Il y en a qui hurlent avec les loups. Pas Alain Lallemand. Dans son dernier roman, Et dans la jungle, Dieu dansait (éditions Luce Wilquin, sortie ce 22 janvier), le grand reporter du Soir, explore le destin d’un jeune Wallon révolté, Théo qui gagne le maquis de la guérilla colombienne. Derrière lui, la révolte d’une génération montante qui pourrait se nourrir de la tentation des armes ?

Le Vif/L’Express : Dans votre livre, vous nous prévenez : et si le terrorisme djihadiste nous aveuglait, au point de nous empêcher de lire les signes d’une révolte plus ample, d’un probable basculement de nos sociétés dans la violence, avec entre autres, le retour à l’action directe, façon CCC ? Votre réponse est : oui ?
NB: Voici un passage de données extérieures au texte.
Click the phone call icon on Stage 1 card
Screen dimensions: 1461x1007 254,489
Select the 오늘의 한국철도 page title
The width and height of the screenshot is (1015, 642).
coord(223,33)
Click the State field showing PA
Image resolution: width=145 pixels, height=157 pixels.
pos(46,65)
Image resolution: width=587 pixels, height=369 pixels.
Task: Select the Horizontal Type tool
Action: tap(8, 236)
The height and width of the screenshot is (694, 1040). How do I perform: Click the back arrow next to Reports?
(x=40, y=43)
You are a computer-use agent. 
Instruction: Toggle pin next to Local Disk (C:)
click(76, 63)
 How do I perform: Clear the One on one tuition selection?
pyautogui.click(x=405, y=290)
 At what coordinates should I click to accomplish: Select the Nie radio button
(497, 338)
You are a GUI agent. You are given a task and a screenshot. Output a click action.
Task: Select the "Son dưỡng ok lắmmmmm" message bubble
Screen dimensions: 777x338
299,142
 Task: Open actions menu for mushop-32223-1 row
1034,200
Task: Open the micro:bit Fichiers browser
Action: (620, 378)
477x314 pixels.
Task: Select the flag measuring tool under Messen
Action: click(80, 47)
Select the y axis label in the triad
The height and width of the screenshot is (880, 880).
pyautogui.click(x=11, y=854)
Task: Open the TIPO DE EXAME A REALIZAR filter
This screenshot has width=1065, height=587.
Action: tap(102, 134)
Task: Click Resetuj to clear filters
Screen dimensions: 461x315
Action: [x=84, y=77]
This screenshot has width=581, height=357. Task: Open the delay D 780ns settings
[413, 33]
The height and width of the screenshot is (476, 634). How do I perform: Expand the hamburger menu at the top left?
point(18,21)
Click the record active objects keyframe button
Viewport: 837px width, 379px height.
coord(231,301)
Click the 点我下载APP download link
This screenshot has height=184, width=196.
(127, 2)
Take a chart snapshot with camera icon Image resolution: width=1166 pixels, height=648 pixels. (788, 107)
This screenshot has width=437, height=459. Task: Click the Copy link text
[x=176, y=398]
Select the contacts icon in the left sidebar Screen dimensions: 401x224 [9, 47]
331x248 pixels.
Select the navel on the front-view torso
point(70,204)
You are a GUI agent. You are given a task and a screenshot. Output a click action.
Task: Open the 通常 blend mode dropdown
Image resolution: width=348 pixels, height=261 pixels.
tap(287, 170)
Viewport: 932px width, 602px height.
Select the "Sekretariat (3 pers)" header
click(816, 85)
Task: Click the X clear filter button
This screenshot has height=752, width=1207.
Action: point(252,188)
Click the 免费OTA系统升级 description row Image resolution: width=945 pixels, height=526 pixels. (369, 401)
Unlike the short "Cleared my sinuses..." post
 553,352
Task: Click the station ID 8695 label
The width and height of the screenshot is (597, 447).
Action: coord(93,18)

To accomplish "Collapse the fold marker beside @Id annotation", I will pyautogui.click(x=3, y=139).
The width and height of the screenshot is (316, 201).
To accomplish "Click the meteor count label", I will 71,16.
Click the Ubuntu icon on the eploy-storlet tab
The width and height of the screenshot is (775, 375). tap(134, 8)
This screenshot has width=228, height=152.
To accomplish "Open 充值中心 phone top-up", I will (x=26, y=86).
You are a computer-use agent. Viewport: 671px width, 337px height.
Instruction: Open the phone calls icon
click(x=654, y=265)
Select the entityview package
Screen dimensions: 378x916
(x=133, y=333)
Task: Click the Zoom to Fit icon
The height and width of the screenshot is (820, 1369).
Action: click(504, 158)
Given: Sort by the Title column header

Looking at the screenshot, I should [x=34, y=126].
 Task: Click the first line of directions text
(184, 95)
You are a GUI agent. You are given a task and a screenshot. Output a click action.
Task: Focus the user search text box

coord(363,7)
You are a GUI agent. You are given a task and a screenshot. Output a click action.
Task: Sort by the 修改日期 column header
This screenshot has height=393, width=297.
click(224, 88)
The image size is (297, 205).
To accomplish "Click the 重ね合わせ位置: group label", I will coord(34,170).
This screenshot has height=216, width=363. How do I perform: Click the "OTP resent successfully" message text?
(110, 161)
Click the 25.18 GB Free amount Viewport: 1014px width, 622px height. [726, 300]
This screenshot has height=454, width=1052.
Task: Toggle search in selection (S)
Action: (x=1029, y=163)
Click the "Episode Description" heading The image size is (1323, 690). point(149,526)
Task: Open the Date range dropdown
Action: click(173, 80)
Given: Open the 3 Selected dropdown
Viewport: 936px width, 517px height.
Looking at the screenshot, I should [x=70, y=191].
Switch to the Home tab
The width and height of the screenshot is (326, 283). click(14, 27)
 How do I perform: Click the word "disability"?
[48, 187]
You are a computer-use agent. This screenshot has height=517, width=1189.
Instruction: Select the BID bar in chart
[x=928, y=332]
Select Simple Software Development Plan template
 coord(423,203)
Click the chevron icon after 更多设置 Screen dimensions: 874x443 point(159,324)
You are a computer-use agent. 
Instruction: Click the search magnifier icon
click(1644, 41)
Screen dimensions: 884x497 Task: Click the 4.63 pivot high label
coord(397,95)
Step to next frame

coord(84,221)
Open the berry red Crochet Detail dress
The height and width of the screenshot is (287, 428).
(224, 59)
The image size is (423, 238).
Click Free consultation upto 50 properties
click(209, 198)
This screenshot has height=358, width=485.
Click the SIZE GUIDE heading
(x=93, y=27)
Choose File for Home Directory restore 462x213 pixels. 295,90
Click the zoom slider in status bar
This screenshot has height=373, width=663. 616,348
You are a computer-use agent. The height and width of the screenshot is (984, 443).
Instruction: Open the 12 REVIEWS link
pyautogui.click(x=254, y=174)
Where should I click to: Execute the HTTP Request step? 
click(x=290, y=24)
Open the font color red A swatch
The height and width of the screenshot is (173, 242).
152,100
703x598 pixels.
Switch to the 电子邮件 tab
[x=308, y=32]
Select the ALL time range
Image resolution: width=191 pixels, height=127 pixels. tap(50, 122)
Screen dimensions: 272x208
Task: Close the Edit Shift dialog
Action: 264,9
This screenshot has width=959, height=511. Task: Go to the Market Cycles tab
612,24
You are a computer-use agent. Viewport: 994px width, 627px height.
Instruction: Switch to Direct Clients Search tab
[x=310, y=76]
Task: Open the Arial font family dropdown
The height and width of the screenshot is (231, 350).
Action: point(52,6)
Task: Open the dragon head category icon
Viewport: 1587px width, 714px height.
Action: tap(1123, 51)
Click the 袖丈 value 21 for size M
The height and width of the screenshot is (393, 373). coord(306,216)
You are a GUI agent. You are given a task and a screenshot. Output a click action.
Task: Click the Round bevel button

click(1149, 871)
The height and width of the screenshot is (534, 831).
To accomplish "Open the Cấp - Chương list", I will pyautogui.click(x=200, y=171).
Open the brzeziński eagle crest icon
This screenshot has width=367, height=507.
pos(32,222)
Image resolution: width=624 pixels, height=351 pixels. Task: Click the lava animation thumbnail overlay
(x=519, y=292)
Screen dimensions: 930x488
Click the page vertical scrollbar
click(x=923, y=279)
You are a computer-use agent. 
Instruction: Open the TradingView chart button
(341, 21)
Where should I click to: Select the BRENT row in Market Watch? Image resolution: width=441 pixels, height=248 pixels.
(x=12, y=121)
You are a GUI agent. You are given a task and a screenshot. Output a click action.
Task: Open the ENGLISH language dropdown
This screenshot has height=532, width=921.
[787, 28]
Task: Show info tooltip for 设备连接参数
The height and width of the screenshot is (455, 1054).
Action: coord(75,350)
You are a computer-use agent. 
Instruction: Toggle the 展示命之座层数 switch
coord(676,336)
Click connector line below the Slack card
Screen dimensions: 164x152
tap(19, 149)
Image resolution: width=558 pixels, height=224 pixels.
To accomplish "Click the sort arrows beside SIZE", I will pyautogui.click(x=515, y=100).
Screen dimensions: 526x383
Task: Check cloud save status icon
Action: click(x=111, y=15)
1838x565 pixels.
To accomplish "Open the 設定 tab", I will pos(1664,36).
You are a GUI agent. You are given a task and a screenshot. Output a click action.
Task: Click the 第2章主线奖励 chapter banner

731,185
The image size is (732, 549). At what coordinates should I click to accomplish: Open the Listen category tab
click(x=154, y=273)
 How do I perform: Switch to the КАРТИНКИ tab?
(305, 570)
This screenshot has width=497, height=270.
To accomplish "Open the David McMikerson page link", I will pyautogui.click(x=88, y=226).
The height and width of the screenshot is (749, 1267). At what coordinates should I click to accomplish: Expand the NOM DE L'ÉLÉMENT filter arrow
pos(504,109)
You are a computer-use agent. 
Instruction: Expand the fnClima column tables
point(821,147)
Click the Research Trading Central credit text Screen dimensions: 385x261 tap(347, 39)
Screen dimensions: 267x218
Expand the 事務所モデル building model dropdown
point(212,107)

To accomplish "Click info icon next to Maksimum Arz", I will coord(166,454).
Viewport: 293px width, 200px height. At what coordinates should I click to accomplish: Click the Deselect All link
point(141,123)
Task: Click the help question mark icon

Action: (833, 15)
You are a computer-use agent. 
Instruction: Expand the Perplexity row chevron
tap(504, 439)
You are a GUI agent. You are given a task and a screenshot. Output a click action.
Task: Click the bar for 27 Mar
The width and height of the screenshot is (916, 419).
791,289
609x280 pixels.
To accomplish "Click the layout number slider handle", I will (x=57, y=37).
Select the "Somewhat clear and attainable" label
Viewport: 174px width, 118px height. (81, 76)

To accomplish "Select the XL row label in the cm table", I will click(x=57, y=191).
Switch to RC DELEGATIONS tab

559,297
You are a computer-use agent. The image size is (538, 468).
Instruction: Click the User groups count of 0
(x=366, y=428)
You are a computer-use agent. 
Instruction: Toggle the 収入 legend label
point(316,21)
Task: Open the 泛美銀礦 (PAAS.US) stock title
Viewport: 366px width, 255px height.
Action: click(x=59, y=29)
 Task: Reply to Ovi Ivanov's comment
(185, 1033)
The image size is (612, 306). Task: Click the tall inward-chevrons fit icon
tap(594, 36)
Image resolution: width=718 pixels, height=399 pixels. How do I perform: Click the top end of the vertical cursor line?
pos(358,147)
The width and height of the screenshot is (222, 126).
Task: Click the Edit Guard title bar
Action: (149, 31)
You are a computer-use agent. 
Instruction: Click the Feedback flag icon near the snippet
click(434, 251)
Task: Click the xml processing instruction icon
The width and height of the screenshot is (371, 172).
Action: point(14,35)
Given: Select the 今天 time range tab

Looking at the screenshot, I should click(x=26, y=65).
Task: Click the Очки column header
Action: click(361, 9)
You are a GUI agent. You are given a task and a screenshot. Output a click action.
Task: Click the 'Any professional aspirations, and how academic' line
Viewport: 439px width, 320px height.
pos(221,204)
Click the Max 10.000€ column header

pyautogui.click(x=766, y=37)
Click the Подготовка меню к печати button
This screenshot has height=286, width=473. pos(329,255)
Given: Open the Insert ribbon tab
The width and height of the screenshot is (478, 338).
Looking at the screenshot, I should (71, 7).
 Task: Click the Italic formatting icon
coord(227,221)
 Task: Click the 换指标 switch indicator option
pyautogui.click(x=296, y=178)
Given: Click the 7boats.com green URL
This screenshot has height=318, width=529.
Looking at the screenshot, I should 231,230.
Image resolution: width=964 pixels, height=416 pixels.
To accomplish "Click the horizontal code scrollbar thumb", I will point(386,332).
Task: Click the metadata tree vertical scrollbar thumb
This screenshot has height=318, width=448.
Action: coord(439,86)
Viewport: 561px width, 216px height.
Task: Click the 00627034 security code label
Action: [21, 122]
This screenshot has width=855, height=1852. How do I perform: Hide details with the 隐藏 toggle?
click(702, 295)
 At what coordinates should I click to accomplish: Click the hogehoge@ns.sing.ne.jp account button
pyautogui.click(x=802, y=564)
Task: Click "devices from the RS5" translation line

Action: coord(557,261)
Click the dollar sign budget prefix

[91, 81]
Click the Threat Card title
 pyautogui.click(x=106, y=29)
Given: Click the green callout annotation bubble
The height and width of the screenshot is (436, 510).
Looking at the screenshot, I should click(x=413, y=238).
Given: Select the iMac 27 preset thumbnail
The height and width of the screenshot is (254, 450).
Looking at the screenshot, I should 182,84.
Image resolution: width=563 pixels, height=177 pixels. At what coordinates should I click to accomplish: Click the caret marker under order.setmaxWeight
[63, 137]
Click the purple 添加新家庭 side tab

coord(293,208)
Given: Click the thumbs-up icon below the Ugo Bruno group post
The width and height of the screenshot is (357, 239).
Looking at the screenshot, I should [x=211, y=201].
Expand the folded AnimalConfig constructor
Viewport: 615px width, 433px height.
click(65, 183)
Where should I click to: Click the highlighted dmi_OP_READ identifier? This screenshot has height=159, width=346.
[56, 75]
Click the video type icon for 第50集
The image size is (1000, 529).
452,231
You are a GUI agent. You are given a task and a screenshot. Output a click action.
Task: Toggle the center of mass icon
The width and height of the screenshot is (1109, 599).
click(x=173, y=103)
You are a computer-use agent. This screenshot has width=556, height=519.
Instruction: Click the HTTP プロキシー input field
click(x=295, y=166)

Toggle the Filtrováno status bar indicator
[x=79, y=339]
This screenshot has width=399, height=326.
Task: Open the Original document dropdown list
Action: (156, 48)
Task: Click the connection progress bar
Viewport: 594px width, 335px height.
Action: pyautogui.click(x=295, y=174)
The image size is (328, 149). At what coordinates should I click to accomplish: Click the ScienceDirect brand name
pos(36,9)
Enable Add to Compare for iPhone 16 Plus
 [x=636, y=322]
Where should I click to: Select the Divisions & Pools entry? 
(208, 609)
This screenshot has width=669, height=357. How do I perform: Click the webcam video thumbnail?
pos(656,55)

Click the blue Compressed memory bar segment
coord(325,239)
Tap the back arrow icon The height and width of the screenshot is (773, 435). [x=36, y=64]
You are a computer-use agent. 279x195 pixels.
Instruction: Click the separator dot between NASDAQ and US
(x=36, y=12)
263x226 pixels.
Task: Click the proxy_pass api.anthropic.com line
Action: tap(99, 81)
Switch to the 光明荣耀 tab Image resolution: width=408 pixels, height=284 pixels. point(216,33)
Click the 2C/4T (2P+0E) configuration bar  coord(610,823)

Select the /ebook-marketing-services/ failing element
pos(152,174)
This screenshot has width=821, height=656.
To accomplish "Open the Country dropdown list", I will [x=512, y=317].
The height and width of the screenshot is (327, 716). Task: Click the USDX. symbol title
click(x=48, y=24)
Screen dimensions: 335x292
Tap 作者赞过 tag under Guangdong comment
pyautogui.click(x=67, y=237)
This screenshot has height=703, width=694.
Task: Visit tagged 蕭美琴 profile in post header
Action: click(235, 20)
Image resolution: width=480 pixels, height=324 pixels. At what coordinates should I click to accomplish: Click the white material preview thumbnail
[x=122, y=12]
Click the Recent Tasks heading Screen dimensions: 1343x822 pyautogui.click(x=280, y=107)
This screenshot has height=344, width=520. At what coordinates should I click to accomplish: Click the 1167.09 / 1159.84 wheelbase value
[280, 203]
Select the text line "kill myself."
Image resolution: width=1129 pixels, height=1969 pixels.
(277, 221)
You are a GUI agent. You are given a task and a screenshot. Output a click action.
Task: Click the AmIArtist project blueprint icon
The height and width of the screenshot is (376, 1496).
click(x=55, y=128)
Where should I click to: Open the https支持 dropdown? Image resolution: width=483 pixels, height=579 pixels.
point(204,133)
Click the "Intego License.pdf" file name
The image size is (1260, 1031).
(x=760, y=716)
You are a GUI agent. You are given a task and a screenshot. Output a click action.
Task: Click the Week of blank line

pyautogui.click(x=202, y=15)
> Alain Lallemand : Ce qui me frappe, en ayant eu des contacts avec les guérillas, des contacts avec les talibans, c’est que je me retrouve quelque part chez eux. Je n’aurais pas pu être Malraux, quoique… J’ai cru ces dernières années que la chose importante à raconter, c’était la montée des guerres dans le monde, et puis dans nos sociétés. C’est mon quatrième bouquin, c’est le quatrième qui évoque cela. Je pense que je suis arrivé au bout de l’histoire avec les attentats de Paris parce que depuis, je n’ai plus envie de parler de la montée des guerres, mais de ce que nous allons faire ou pas, en termes de solidarité dans un monde en guerre. Mais je ne vais pas condamner les talibans, ces types qui prennent les armes, en me parlant d’Allah, même si je suis convaincu que leur problème n’est pas Allah, mais bien une frustration par rapport au futur qu’on leur impose… C’est là le problème, et il est d’autant plus patent lorsque dans chaque habitation il y a un téléviseur, quand vous vous rendez compte de la manière dont vous êtes condamné, quoique vous fassiez, à avoir un futur misérable. Or, ce n’est pas simplement un phénomène stricto sensu musulman, avec chez nous les métastases que sont les foreigns fighters… Non, le problème, c’est qu’on est dans une situation, bien au-delà de l’islam, où la jeunesse ne peut pas s’identifier à ce qu’offre la société. On ne peut pas dire à un jeune d’étudier de 5 à 26 ans pour lui dire après qu’il a dix ans de chômage…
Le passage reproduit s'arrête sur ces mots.